The move is a little surprising given the overload of public support she has been giving the B.C. Liberal Party of late. Whether it was appearing at forums organized by local Liberal MLAs to berate B.C.’s NDP government for its controversial speculation tax, speaking out in opposition to a possible change to proportional representation or being featured in recent B.C. Liberal Party advertisements, Wasylyk has quickly become a local poster gal of sorts for the provincial party that bills itself as the “free enterprise alternative.”
So, many expected she may bide her time and look to succeed one of the two incumbent Liberal MLAs in the Central Okanagan and seek a seat in the Legislature in the next provincial election, if one came up for grabs.
But with former Tory MP Ron Cannan ruling out a rematch with man who defeated him in the 2015 federal election, Liberal Stephen Fuhr, there’s a possible opening for a federal seat in this former Conservative stronghold. After all, Fuhr is the first Liberal to hold the seat since 1972.

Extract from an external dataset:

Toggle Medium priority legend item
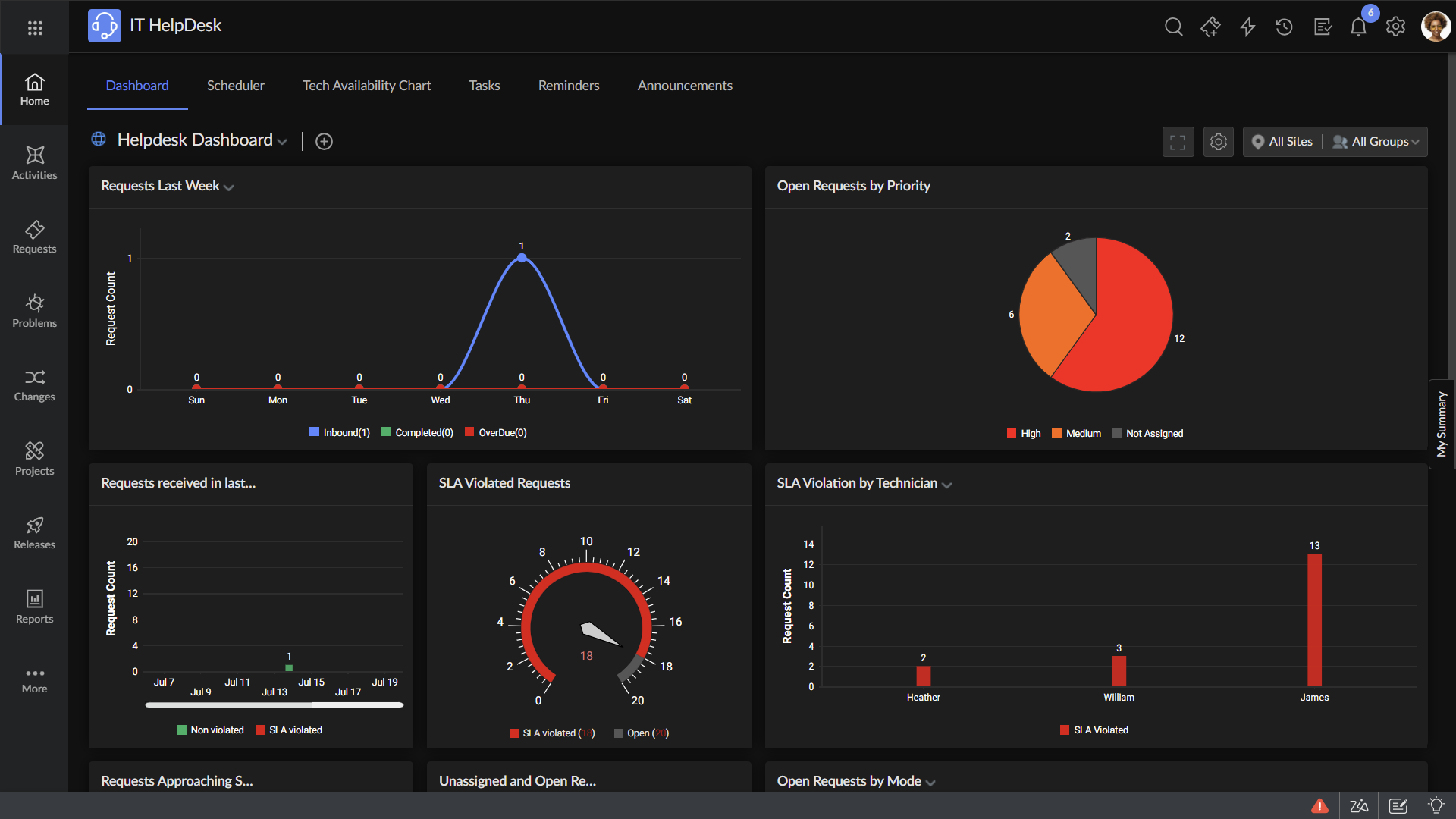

But the times, they are a changin’. As Fuhr proved—in large part with the help of a wave of support for the Liberals and disdain for the Conservatives—the Central Okanagan is no longer a place where the mere designation of “Conservative” gets you elected.

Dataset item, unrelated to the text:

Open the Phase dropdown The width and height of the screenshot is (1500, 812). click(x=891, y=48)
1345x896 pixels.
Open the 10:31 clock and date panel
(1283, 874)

If Wasylyk wins the nomination she will likely be a formidable opponent for Fuhr, in large part because she is a new breed of Conservative— a moderate. Her brand of Tory is not the same as former leader Stephen Harper’s brand. The question is, can she maintain that and still win the support of local Conservatives who, in the past, have tended to sit farther to the right on the political spectrum than closer to the centre?
By launching her campaign now, Wasylyk is diving into the world of federal politics just as civic election races are getting underway in B.C. It might muddy the waters a little but, whether she realizes it or not, she’s actually taking a page from Fuhr’s political playbook. When he decided to run for the Liberal nomination in the 2015 election, he also started early. And, in the end, the long period of legwork paid off for him.
So the potential of a Fuhr-Wasylyk 2019 contest—with an NDP challenger thrown in for good measure—is intriguing. The two come across more alike than either will admit once the political gloves come off. Both seem like moderates and are socially liberal. One has a business background and the other a military background. Conservatives like both of those. Both attended evangelical Christian universities, but neither is particularly strident in expressing any religious point of view.
So, if Wasylyk wins the Conservative nomination, the Central Okanagan may be in for something it has not seen in recent memory—a Liberal and a Tory who are more alike than different.
Alistair Waters is the assistant editor of the Capital News.